Data entries:
◇ ◇ ◇ ◇ ◇
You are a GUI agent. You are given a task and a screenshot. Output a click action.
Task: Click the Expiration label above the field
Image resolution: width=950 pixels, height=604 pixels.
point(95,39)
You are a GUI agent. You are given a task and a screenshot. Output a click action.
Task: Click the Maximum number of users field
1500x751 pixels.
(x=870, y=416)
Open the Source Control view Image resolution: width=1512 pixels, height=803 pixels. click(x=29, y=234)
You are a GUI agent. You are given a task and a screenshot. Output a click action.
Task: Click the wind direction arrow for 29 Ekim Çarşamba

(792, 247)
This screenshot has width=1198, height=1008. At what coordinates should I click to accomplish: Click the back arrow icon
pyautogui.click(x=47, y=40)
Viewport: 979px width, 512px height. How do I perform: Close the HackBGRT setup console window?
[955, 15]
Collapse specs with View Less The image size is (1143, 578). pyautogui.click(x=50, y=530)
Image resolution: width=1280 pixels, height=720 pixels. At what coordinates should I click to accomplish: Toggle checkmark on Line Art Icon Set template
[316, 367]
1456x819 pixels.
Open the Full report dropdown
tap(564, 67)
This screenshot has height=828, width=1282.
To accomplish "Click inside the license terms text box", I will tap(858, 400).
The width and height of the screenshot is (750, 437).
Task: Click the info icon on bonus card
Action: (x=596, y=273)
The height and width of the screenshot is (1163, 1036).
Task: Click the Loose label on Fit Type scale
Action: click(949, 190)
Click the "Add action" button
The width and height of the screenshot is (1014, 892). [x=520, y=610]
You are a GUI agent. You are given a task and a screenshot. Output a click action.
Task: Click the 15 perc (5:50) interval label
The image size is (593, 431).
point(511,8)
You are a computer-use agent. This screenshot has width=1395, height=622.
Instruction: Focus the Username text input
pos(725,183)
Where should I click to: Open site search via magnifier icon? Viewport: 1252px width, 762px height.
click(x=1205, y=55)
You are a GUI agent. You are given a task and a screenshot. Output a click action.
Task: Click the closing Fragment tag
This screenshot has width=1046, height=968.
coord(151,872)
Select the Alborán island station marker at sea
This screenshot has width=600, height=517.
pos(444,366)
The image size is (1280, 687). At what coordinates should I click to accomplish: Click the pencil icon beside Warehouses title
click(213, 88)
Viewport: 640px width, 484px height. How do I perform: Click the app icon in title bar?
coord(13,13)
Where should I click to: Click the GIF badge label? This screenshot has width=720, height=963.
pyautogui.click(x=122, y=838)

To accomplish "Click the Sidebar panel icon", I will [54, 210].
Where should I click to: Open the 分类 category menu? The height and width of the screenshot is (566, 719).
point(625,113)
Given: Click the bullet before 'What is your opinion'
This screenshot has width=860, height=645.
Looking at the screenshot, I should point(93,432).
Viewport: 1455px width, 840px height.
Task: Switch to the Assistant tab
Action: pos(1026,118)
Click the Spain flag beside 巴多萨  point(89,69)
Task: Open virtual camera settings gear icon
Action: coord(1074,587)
◇ ◇ ◇ ◇ ◇
#### TASK REQUIREMENTS
Quote every record above exactly.

#### RESPONSE AREA
You are a GUI agent. You are given a task and a screenshot. Output a click action.
Task: Click the Expiration label above the field
Image resolution: width=950 pixels, height=604 pixels.
point(95,39)
You are a GUI agent. You are given a task and a screenshot. Output a click action.
Task: Click the Maximum number of users field
1500x751 pixels.
(x=870, y=416)
Open the Source Control view Image resolution: width=1512 pixels, height=803 pixels. click(x=29, y=234)
You are a GUI agent. You are given a task and a screenshot. Output a click action.
Task: Click the wind direction arrow for 29 Ekim Çarşamba

(792, 247)
This screenshot has width=1198, height=1008. At what coordinates should I click to accomplish: Click the back arrow icon
pyautogui.click(x=47, y=40)
Viewport: 979px width, 512px height. How do I perform: Close the HackBGRT setup console window?
[955, 15]
Collapse specs with View Less The image size is (1143, 578). pyautogui.click(x=50, y=530)
Image resolution: width=1280 pixels, height=720 pixels. At what coordinates should I click to accomplish: Toggle checkmark on Line Art Icon Set template
[316, 367]
1456x819 pixels.
Open the Full report dropdown
tap(564, 67)
This screenshot has height=828, width=1282.
To accomplish "Click inside the license terms text box", I will tap(858, 400).
The width and height of the screenshot is (750, 437).
Task: Click the info icon on bonus card
Action: (x=596, y=273)
The height and width of the screenshot is (1163, 1036).
Task: Click the Loose label on Fit Type scale
Action: click(949, 190)
Click the "Add action" button
The width and height of the screenshot is (1014, 892). [x=520, y=610]
You are a GUI agent. You are given a task and a screenshot. Output a click action.
Task: Click the 15 perc (5:50) interval label
The image size is (593, 431).
point(511,8)
You are a computer-use agent. This screenshot has width=1395, height=622.
Instruction: Focus the Username text input
pos(725,183)
Where should I click to: Open site search via magnifier icon? Viewport: 1252px width, 762px height.
click(x=1205, y=55)
You are a GUI agent. You are given a task and a screenshot. Output a click action.
Task: Click the closing Fragment tag
This screenshot has width=1046, height=968.
coord(151,872)
Select the Alborán island station marker at sea
This screenshot has width=600, height=517.
pos(444,366)
The image size is (1280, 687). At what coordinates should I click to accomplish: Click the pencil icon beside Warehouses title
click(213, 88)
Viewport: 640px width, 484px height. How do I perform: Click the app icon in title bar?
coord(13,13)
Where should I click to: Click the GIF badge label? This screenshot has width=720, height=963.
pyautogui.click(x=122, y=838)

To accomplish "Click the Sidebar panel icon", I will [54, 210].
Where should I click to: Open the 分类 category menu? The height and width of the screenshot is (566, 719).
point(625,113)
Given: Click the bullet before 'What is your opinion'
This screenshot has width=860, height=645.
Looking at the screenshot, I should point(93,432).
Viewport: 1455px width, 840px height.
Task: Switch to the Assistant tab
Action: pos(1026,118)
Click the Spain flag beside 巴多萨  point(89,69)
Task: Open virtual camera settings gear icon
Action: coord(1074,587)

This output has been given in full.